Pois é graças à Constituição que o Direito não deve servir (mais) apenas para justificar condutas imorais. Graças a ela, os juristas não mais precisam dizer frases infames e apedêuticas como “o que a autoridade tal fez foi muito “feio”, muito feio mesmo…, mas não feriu o Direito…! A partir da Constituição, posso dizer: a "feiura" de sua conduta, em alguma medida, já diz respeito aos princípios…!

E que não precisemos mais dizer apenas que “a atitude de ministro, do secretário ou do governador, ao utilizar um avião de empresa que tem negócios com o Estado, não foi “legal”, mas foi legal (entendam a ironia do “legal” entre comillas). Que possamos dizer, sobranceiramente: essa atitude é ilegal e, por conseguinte, inconstitucional! Ora, viva!

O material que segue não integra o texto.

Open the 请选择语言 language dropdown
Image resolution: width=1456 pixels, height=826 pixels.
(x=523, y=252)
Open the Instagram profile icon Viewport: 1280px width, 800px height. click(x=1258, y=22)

Cada coisa no seu lugar, como diria Voltaire, falando do personagem Pangloss (e compreendamos as suas desventuras): “reparem que o nariz foi feito para sustentar óculos. Por isso usamos óculos. As pernas foram visivelmente instituídas para vestirem calças; por isso usamos calças. As pedras foram feitas para serem talhadas…”. E eu complemento: e a Constituição foi feita para ser cumprida! Ainda que, como diria o otimista Pangloss, “da melhor forma possível”…!

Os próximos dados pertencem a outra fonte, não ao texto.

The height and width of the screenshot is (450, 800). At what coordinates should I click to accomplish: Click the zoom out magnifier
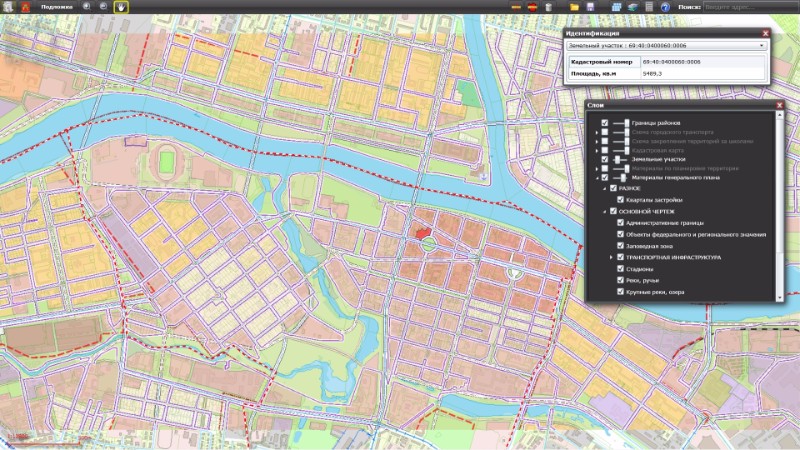coord(104,7)
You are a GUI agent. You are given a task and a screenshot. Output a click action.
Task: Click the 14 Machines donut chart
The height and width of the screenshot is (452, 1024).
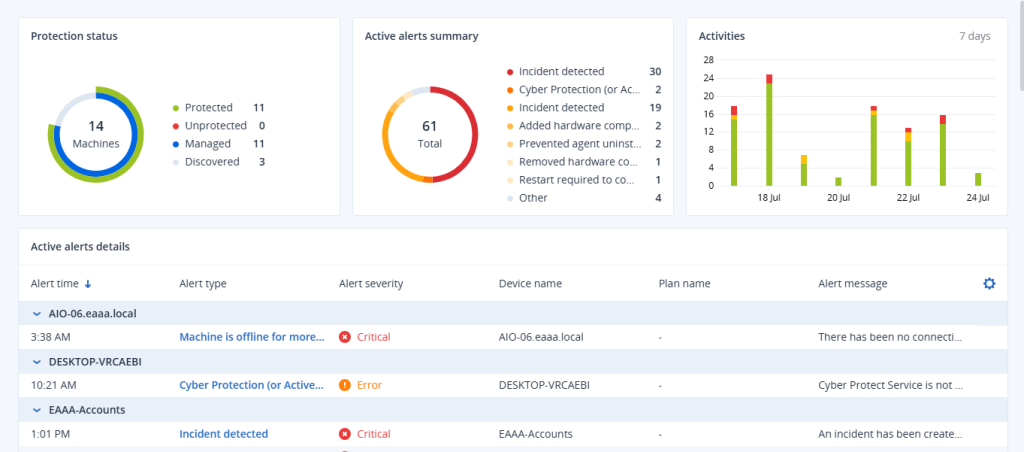(x=96, y=135)
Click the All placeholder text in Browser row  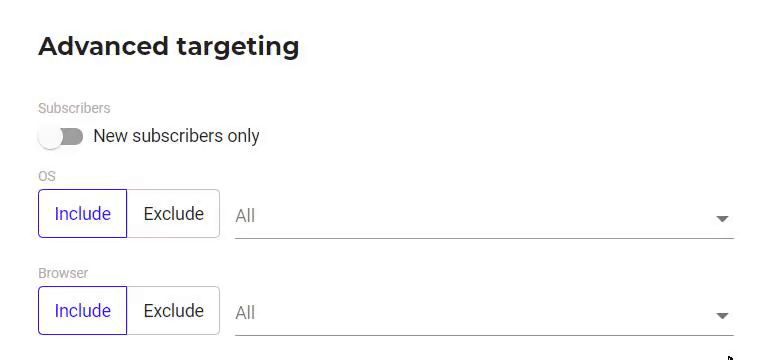click(245, 313)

[1] Não incluo nessa discussão as condutas criminosas stricto sensu. Vícios e comportamentos não devem ser punidos através do direito penal, em face da secularização. Assim, tenho defendido – com base na secularização do direito, desde o dia 5 de outubro de 1988, a não recepção da lei das contravenções penais. Portanto, é de outra coisa que aqui estou tratando.

[2] Antes que alguém me faça uma crítica invocando a Constituição americana, explico: o direito à felicidade está enunciado na Declaração de Independência de 4 de julho de 1776. Entretanto, essa noção norte-americana de felicidade é “felicidade publica”, que nada tem que ver com uma concepção individualista na origem. De todo modo, ainda que se o conceba em termos individuais, não seria um direito à felicidade, mas o direito de liberdade, pois faz parte da liberdade o direito de dispor de meios para a busca da realização do próprio bem, desde que respeitada a mesma liberdade aos outros. Todavia, quando a questão se coloca do ponto de vista do reconhecimento mutuo como pressuposto da liberdade intersubjetivamente considerada (a minha liberdade depende da dos outros e vice-versa), ela ultrapassa o direito naquilo que a justiça social ou política a ele, Direito, é hiperbólica, ou seja, a ele não se reduz.

[3] Embora isso irrite uma pequena parcela de leitores, as citações são necessárias, pela simples razão de que a Coluna não tem pretensão de exaurir um tema. Busco, apenas, instigar o leitor.